The Banishing “tells the true story of the most haunted house in England”. That would be Borley Rectory, made famous by Harry Price’s now debunked photo of a levitating brick. Price himself is a character in the film, although that’s about as close to the actual history of the building as the film gets. It even renames the building Morely for some reason. I’m more concerned about whether it’s a good story than if it’s a true one anyway.
Director Christopher Smith (Severance, Triangle) and writers David Beton (Tower Block, Confession), along with Ray Bogdanovich and Dean Lines who had worked with Beton on The Hatton Garden Job get The Banishing off to a good start. A clergyman kills his wife before hanging himself. Upon seeing the scene of the crime Bishop Malachi (John Lynch, Boys from County Hell, Hybrid) orders it covered up.

Three years later, in 1938, Linus (John Heffernan, Eye in the Sky, The Loch) is the rectory’s new occupant. A former missionary he’s been tasked with getting the locals back in the pews, and money back in the collection plate. Joining him are his wife Marianne (Jessica Brown Findlay, Victor Frankenstein, Castlevania) and her daughter Adelaide (Anya McKenna-Bruce, Sense8).
Almost immediately they’re hearing strange noises and Adelaide has found several strange dolls and some friends nobody else can see. Harry Price (Sean Harris, Possum, The Green Knight) knows there’s something unholy in the rectory, but Linus won’t listen to him. Until he has no other choice.
Unfortunately, after such a fast start, The Banishing wanders off course in the first act. There’s more attention paid to the rise of fascism in Europe and church politics than scares. The marital problems between Linus and Marianne are obvious, but we’re only given hints as to their origins.

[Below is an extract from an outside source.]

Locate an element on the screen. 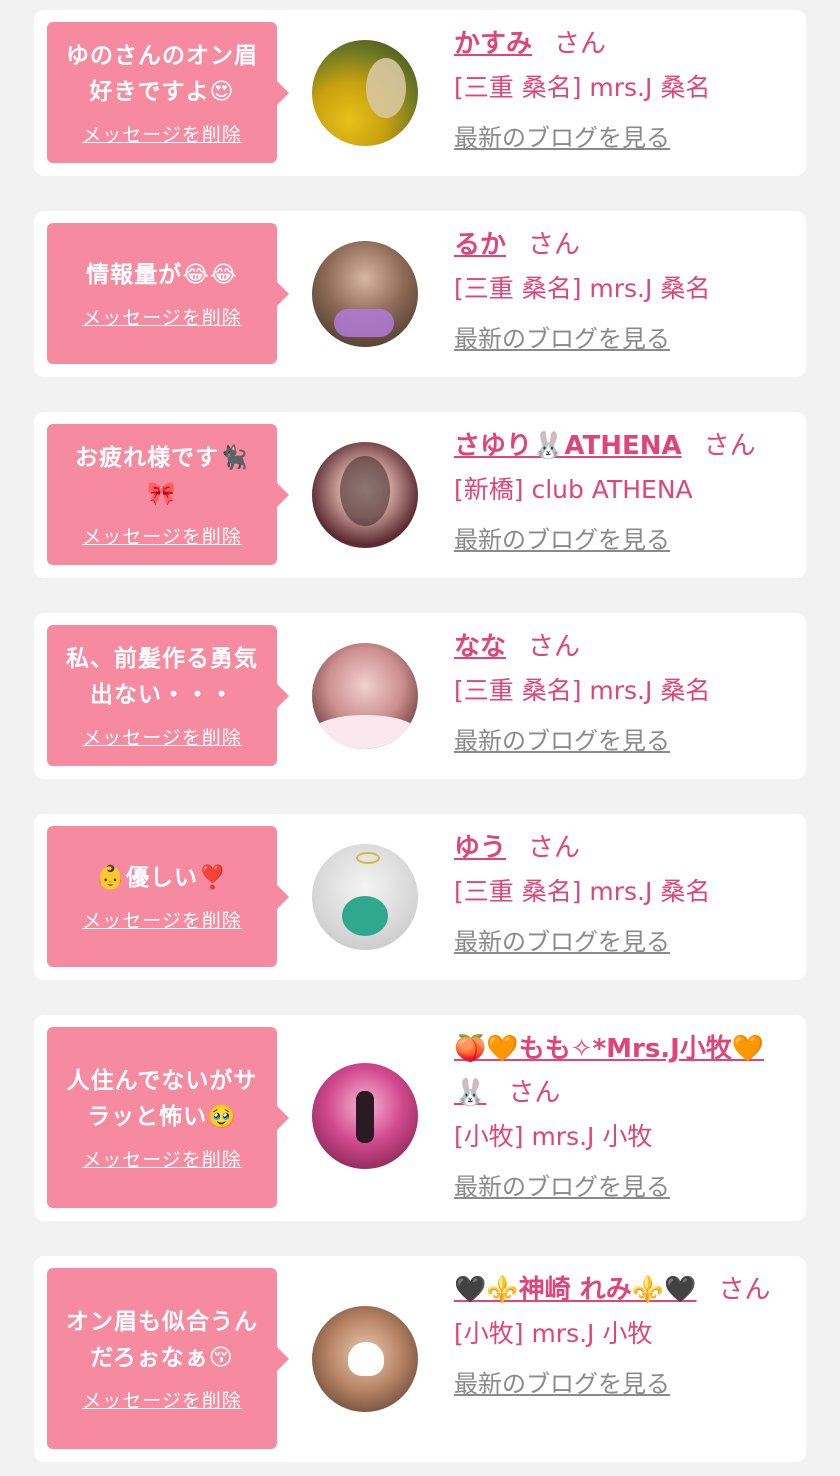  message-text: オン眉も似合うん だろぉなぁ😚 is located at coordinates (162, 1340).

We do get some creepy dolls and reflections with minds of their own but it’s all fairly low key until Adelaide starts acting oddly. She insists Marianne isn’t her mother and talks about a secret room. For her part Marianne starts hallucinating, seeing ghostly monks and dead bodies.
But the most sinister thing in the film is Bishop Malachi who looks like he stepped out of Witchfinder General, with morals not far removed from Matthew Hopkins. From covering up murders to threatening to have Price arrested on trumped up charges and his alleged connections to the Nazis.
After an hour of this The Banishing goes from being a psychological horror along the lines of The Shining and adds elements of Poltergeist, only with a mirror instead of a television set. It’s at this point that the film finally starts delivering some scares as well. It also gets a bit confusing as The Banishing tries to fit about forty five minutes worth of plot into thirty. At one point it felt like this was going to be a variation on Triangle’s time loop as we see multiple versions of Marianne seemingly co-existing. But then it goes in another direction leaving what was going on unexplained.

The Banishing does get the look of the period right. Marianne seems a bit outspoken for a woman in the 1930s, though a comment about her “artist friends” indicates that may be due to a more Bohemian, less traditional past.
The result is a film that’s interesting, if a bit slow for the most part, before racing to a conclusion that’s equal parts obvious and confusing. Smith handled the intersection of the church and the supernatural much better in Black Death. I was hoping The Banishing would be more like that, but maybe ten years away from the genre has dulled his instincts.
The Banishing will debut on Shudder in the US, Canada, UK, Ireland, Australia, and New Zealand on April 15th.
The movie goes all over the place and comes dangerously close to falling apart entirely at times, but strong acting held it together for me. The gorgeous setting didn’t hurt either. I liked it quite a lot; it has a distictly British feel to it that lends it a Hammer-like quality, which I’m a nostalgic sucker for.
The period setting and large country house location does give it a feeling that’s if not entirely Hammer, certainly very much in the style of them, Tyburn, etc.